Interrogation of Sentiment Perusing with Hash Counting Vectorizer and Term Inverse Frequency Transformer using Machine Learning Classification
Kota Venkateswara Rao1, M. Shyamala Devi2
1Kota Venkateswara Rao, Research Scholar, Computer Science and Engineering, Vel Tech Rangarajan Dr. Sagunthala R&D Institute of Science and Technology, Avadi, Chennai (Tamil Nadu) India.
2M. Shyamala Devi, Associate Professor, Computer Science and Engineering, Vel Tech Rangarajan Dr. Sagunthala R&D Institute of Science and Technology, Avadi, Chennai, (Tamil Nadu) India.
Manuscript received on November 10, 2019. | Revised Manuscript received on November 17, 2019. | Manuscript published on 30 November, 2019. | PP: 3895-3901 | Volume-8 Issue-4, November 2019. | Retrieval Number: D8303118419/2019©BEIESP | DOI: 10.35940/ijrte.D8303.118419
Open Access | Ethics and Policies | Cite | Mendeley | Indexing and Abstracting
© The Authors. Blue Eyes Intelligence Engineering and Sciences Publication (BEIESP). This is an open access article under the CC-BY-NC-ND license (http://creativecommons.org/licenses/by-nc-nd/4.0/)
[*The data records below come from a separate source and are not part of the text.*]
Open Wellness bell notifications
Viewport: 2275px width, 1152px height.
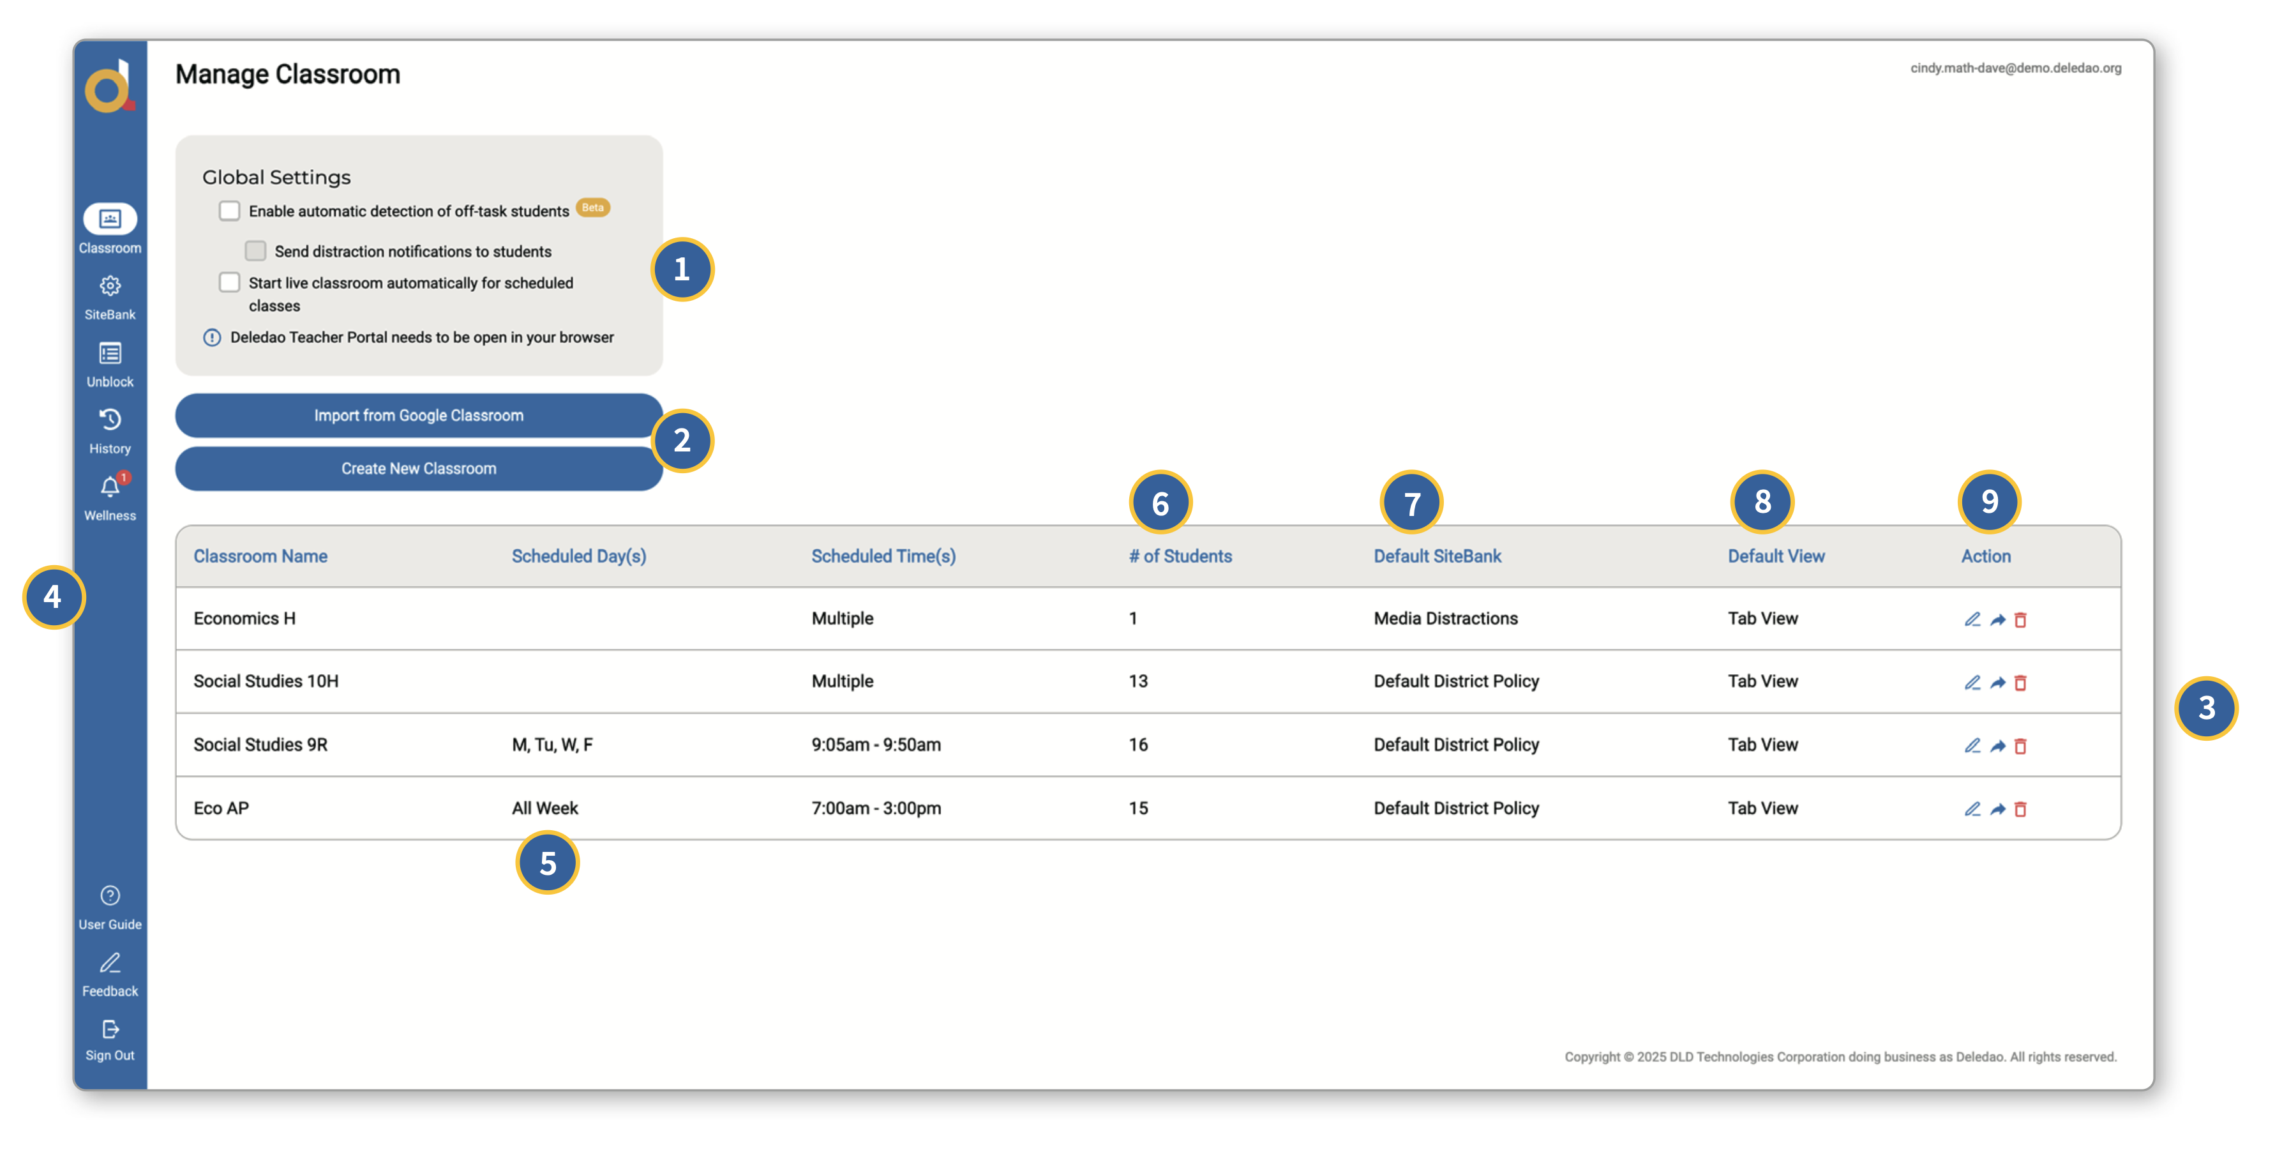tap(110, 487)
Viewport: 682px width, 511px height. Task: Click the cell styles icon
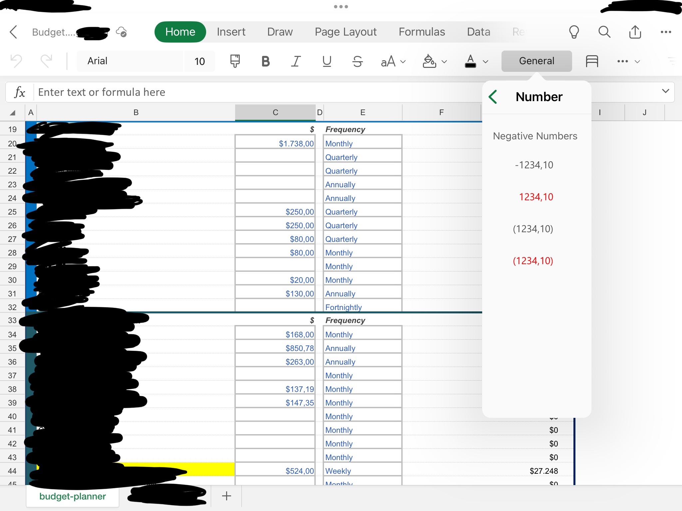tap(592, 61)
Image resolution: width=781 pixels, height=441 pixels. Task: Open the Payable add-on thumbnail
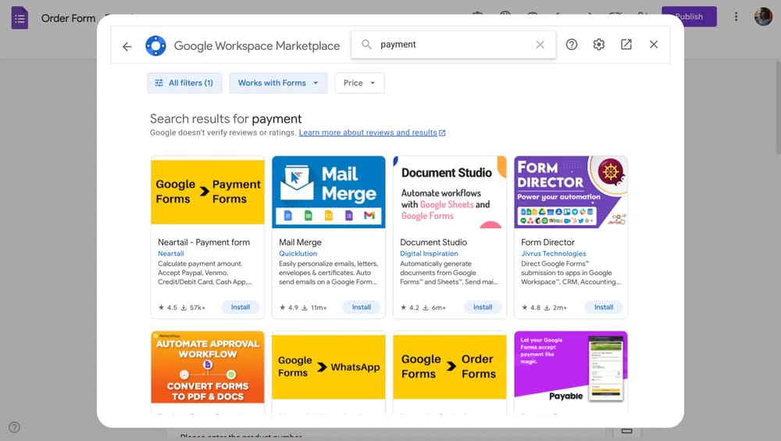point(571,368)
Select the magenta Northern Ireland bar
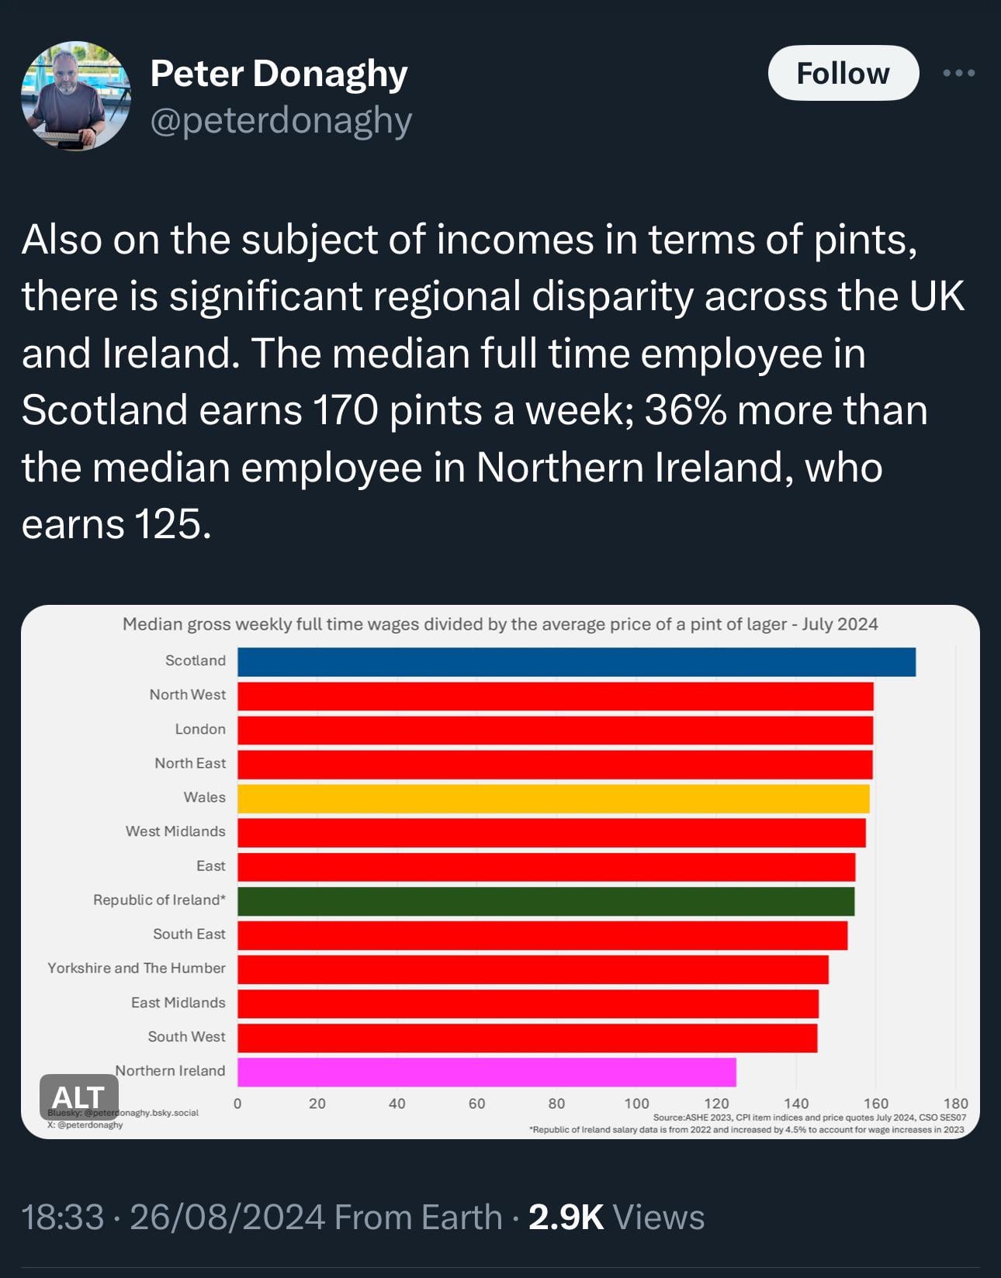Image resolution: width=1001 pixels, height=1278 pixels. pos(487,1072)
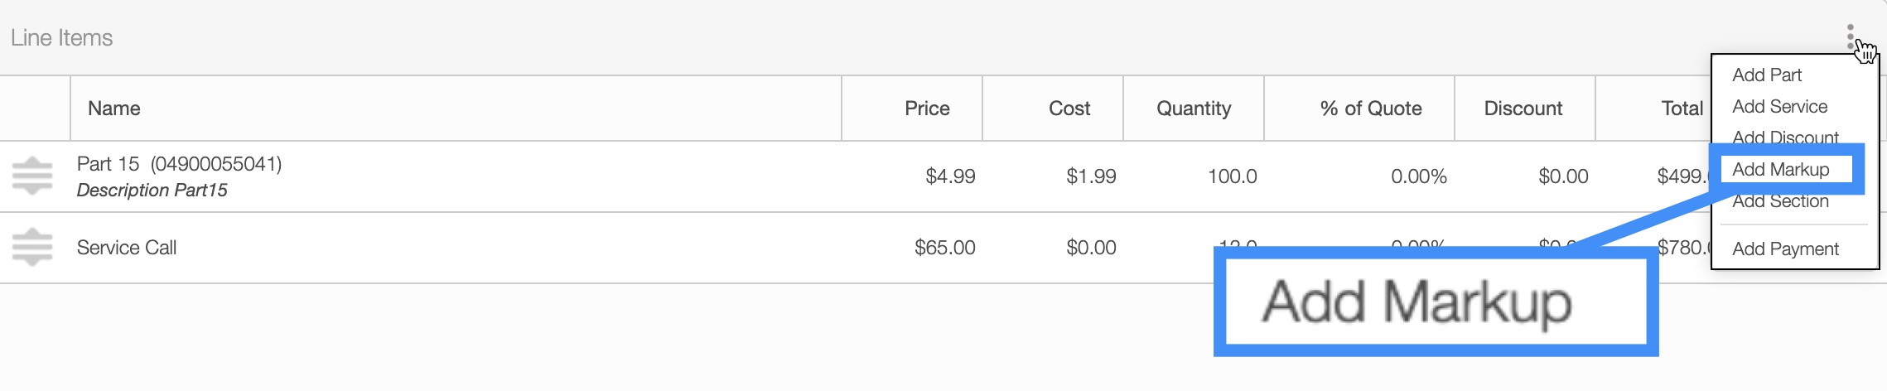Image resolution: width=1887 pixels, height=391 pixels.
Task: Grab the drag handle for Part 15
Action: 32,176
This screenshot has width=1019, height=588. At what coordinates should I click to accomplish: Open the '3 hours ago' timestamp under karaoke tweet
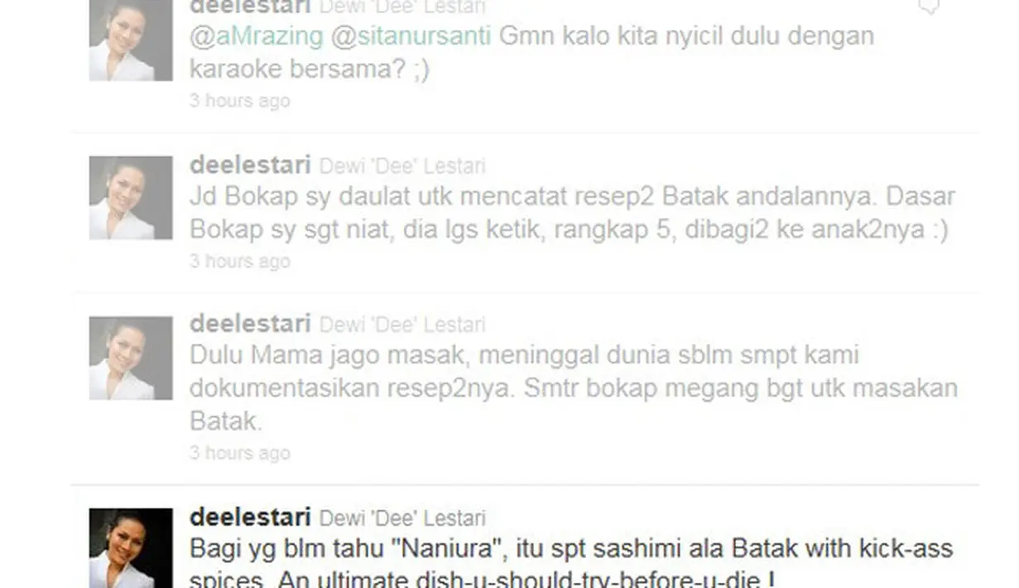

Abstract: With the fast growing technology, the business is moving towards increasing their profit by interpreting the customer satisfaction. The customer satisfaction can be analyzed in many ways. It is the responsibility of the business to analyze the customer satisfaction in order to improve their turnover and profit. With the current trend, the customers are giving their feedback through mobile and internet. With this overview, this paper attempts to analyze the sentiment of the customer feedback for the movie. The sentiment Analysis on movie Review dataset from the KAGGLE Machine learning repository is used for implementation. The type of sentiment classes is predicted through the following ways. Firstly, the sentiment count for each class is displayed and the top feature words for each sentiment class are also extracted from the dataset. Secondly, the dataset is sampled with counting vectorizer and then fitted with the classifiers like Logistic Regression Classifier, Linear SVM Classifier, Multinomial Naives Bayes Classifier, Gradient Boosting Classifer, Guassian Naive Bayes Classifier, Random Forest Classifier, Decision Tree Classifier and and Extra Tree Classifier. Thirdly, the dataset is sampled with Hashing vectorizer and then fitted with the above specified classifiers. Fourth, the dataset is sampled with TFIFD vectorizer and then fitted with the above specified classifiers. Fifth, the dataset is sampled with TFIFD Transformer and then fitted with the above specified classifiers. Sixth, the Performance analysis of classifiers is performed by analyzing the metrics like Precision, Recall, Fscore and Accuracy. The implementation is carried out using python code in Spyder Anaconda Navigator IP Console. Experimental results shows that the analysis of sentiment done by the random forest classifier is found to be more effective with the Accuracy of 89% for Counting vectorizer and TFIFD transformer, Accuracy of 87% for Hashing vectorizer and Accuracy of 88% for TFIFD vectorizer.
Keywords: Machine Learning, Precision, Recall, FScore and Accuracy.
Scope of the Article: Machine Learning.